• _Selected extract_
====================

He said his wife had mentioned the shooter before, describing the woman as “not being able to deal with reality” and “not as good as she thought she was.”
According to media reports, Bishop had been denied tenure Friday morning. She apparently returned to a campus faculty meeting in the afternoon and opened fire, university officials and witnesses told NBC station WAFF-TV.
It was unclear how many people were inside the conference room at the time. Garner said the suspected shooter was apprehended outside the building without incident.
Nick Lawton, the son of a biology professor at the school, said his father was not among the victims, but he did not know much more.
Lawton, 25, was exercising when a friend phoned him to tell him about the shooting. He called his father, Robert Lawton, and found out that he was not hurt, then he let the rest of his family know.
"All I know is that my father is OK," Nick Lawton told The Associated Press.
Screams heard
Erin Johnson, a sophomore and a student aide, told the Huntsville Times there was a biology faculty meeting under way when she heard screams coming from the room.
University police secured the building and students were cleared from it. There was still a heavy police presence on campus Friday night, with police tape cordoning off the main entrance to the university.
Gina Hammond, a UAH student, told WAFF that she lobbied the University of Alabama trustees to allow students with gun permits to carry their weapons on campus. She was turned down.
“I’m scared to go back to school,” Hammond said. “However, if they were to allow me to carry my pistol on campus, I would not be as scared.
“... I’m sorry that nobody in that room had a pistol to save at least one person’s life,” Hammond said.
"This is a tragedy of immeasurable proportions and a terrible a blow to our community," said U.S. Rep. Parker Griffith, R-Ala., in whose district the shootings occurred. "Now is a time for thoughtful prayer for those affected."
Suspect noted for cell research
Bishop joined the UAH faculty in 2003. Her areas of research focused on the role of gases, especially nitrous oxide, on the central nervous system.

====================

Saved entries:
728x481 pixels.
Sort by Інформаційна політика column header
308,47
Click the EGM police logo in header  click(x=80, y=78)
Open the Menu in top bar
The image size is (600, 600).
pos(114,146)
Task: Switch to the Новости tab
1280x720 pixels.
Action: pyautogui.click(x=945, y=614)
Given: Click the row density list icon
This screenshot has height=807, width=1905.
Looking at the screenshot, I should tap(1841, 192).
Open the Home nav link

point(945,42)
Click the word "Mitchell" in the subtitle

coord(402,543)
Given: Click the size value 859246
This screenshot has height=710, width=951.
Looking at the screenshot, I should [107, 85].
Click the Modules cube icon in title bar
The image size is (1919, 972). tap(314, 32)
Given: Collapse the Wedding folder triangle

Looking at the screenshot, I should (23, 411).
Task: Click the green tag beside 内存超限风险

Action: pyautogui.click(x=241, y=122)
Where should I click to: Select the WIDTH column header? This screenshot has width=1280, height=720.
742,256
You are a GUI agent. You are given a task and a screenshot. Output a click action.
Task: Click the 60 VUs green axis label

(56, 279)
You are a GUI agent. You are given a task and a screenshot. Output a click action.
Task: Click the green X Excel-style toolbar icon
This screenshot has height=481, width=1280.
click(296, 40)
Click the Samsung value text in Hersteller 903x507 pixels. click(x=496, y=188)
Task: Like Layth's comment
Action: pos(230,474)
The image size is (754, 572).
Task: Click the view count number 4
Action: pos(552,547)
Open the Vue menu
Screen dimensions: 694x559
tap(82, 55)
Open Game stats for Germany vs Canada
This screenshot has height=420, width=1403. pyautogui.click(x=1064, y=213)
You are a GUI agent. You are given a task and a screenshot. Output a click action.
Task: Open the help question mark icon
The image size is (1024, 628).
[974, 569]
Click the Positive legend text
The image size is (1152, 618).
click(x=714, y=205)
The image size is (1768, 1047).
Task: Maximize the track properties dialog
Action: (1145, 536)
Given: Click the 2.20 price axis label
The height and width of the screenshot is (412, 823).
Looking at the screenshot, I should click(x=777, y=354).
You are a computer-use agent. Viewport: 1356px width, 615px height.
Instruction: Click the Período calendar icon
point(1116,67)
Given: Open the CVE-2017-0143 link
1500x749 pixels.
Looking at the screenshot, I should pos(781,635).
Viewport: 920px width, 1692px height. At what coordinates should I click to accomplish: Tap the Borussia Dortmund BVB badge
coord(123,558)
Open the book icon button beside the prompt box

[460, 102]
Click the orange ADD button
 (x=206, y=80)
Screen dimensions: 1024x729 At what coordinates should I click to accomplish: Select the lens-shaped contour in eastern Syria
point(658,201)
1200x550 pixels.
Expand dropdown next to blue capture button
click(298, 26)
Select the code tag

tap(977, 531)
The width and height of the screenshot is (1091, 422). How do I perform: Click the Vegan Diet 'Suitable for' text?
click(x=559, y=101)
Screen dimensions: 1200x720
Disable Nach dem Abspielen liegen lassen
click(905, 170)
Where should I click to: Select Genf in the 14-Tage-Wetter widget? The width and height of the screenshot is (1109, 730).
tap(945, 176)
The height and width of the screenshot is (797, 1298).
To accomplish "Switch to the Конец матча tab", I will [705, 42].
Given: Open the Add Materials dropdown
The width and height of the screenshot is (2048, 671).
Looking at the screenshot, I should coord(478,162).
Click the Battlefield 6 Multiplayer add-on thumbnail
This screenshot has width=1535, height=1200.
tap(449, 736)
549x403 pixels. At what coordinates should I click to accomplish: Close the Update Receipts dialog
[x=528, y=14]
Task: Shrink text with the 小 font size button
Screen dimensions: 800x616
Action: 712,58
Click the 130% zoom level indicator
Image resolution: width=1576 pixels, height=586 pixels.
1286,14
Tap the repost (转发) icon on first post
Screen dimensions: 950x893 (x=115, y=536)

====================

• _Activity_
Answer these questions about the news report on the campus shooting:
(a) When was Bishop denied tenure, according to media reports?
(b) Which student aide told the Huntsville Times that she heard screams from the room?
(c) In what year did Bishop join the UAH faculty?
The entries have no connection to the news report shown above them.

• _Solution_
(a) Friday morning
(b) Erin Johnson
(c) 2003